* [Items listed in a dataset]:
--- START ---

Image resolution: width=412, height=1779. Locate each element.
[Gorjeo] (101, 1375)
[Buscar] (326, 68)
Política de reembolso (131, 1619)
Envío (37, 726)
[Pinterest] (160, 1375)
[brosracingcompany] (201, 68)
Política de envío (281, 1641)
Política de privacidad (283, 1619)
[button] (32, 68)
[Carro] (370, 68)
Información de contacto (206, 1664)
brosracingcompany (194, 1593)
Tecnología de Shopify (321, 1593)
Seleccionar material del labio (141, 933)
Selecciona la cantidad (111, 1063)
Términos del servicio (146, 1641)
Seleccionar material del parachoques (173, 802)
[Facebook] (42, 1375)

--- END ---
--- START ---

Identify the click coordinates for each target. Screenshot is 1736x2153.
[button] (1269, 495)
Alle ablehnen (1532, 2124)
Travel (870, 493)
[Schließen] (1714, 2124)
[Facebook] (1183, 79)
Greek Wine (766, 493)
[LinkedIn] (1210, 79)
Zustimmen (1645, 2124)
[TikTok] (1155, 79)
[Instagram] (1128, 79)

--- END ---
--- START ---

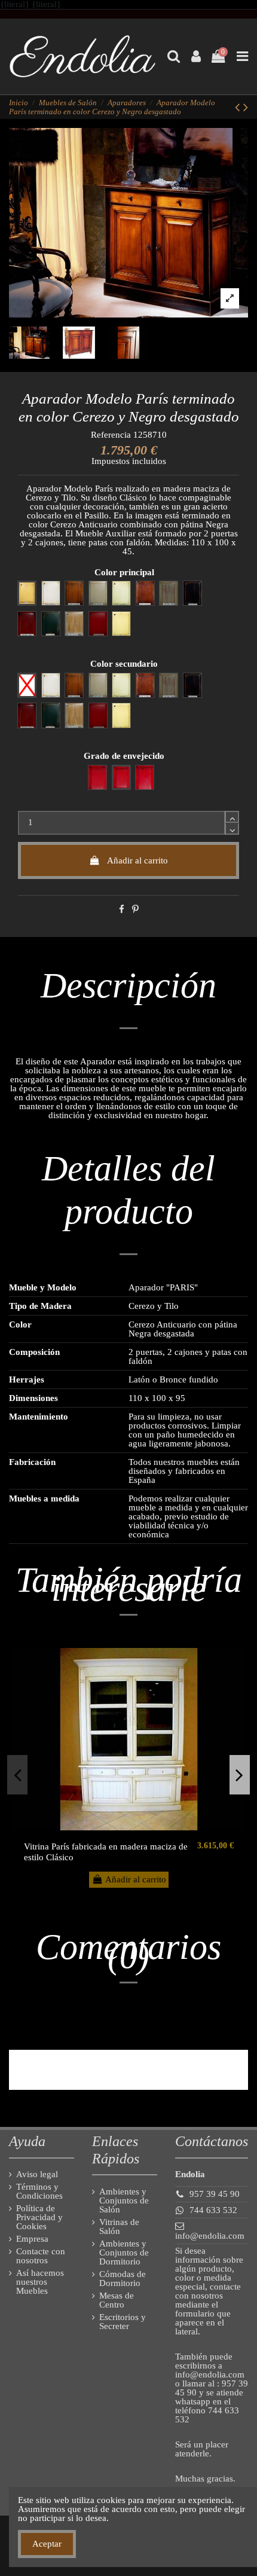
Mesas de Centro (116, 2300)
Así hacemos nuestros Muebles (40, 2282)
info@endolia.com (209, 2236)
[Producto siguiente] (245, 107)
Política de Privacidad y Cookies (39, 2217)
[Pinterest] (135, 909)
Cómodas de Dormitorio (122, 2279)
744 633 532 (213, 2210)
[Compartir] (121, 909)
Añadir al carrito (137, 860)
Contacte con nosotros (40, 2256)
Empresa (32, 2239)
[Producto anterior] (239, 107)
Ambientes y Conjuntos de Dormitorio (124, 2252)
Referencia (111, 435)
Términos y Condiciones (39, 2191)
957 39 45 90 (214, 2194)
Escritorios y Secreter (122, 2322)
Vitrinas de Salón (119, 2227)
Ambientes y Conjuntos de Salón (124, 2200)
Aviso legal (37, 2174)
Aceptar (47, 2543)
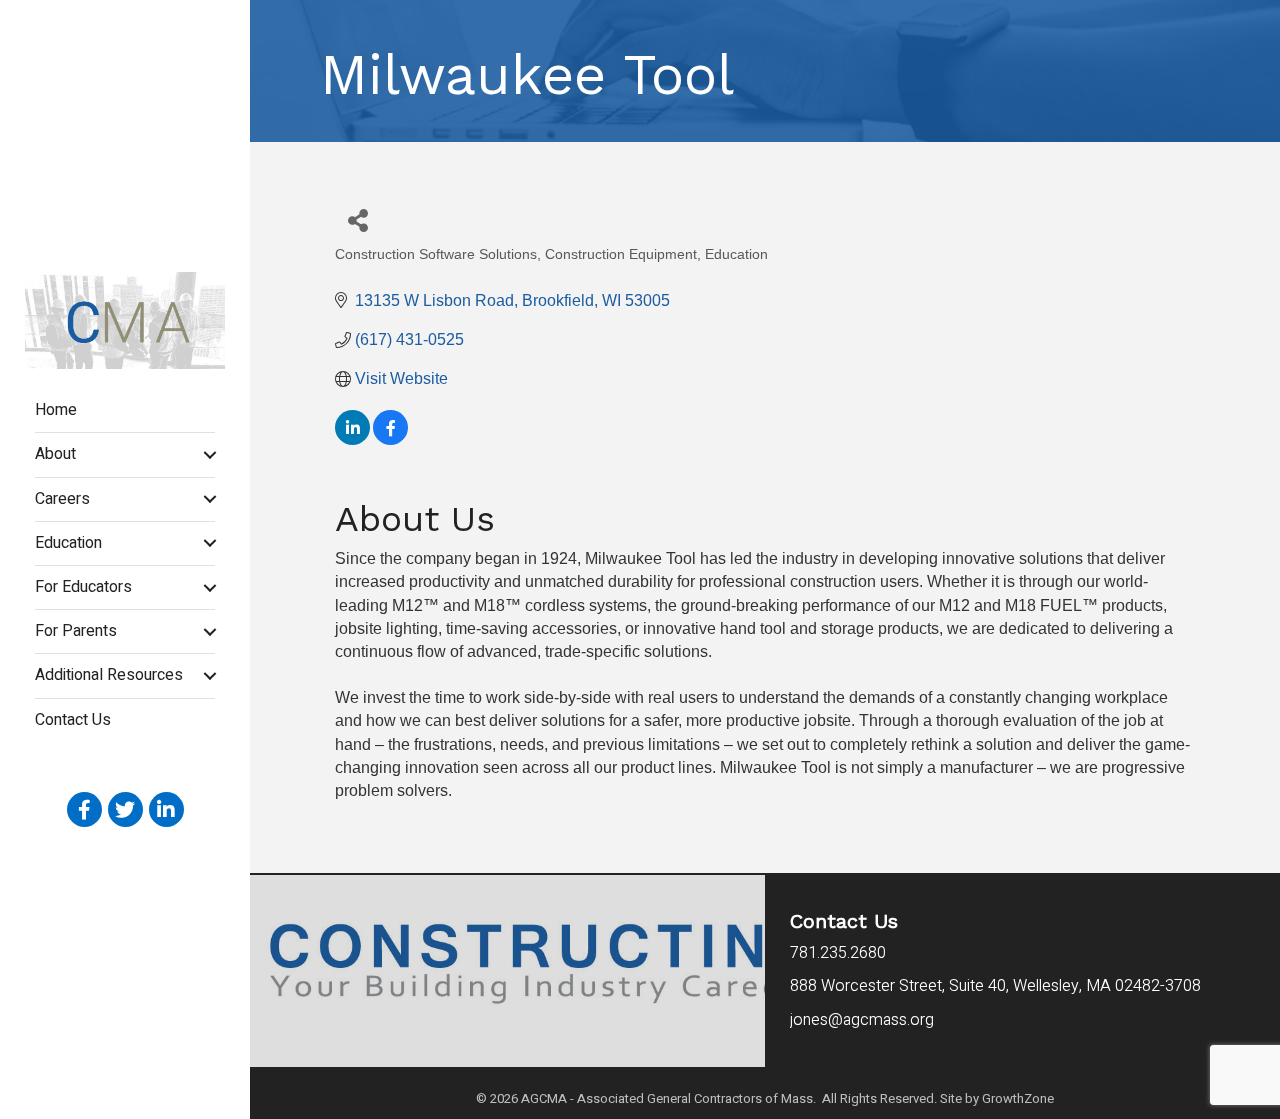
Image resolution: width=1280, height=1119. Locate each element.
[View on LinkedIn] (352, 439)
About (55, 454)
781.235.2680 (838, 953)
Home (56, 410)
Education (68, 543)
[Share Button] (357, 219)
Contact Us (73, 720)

--- END ---

* [Problem to work on]:
Give the number of lines above that include "resolution". Write nothing else.

* [Response to the exercise]:
2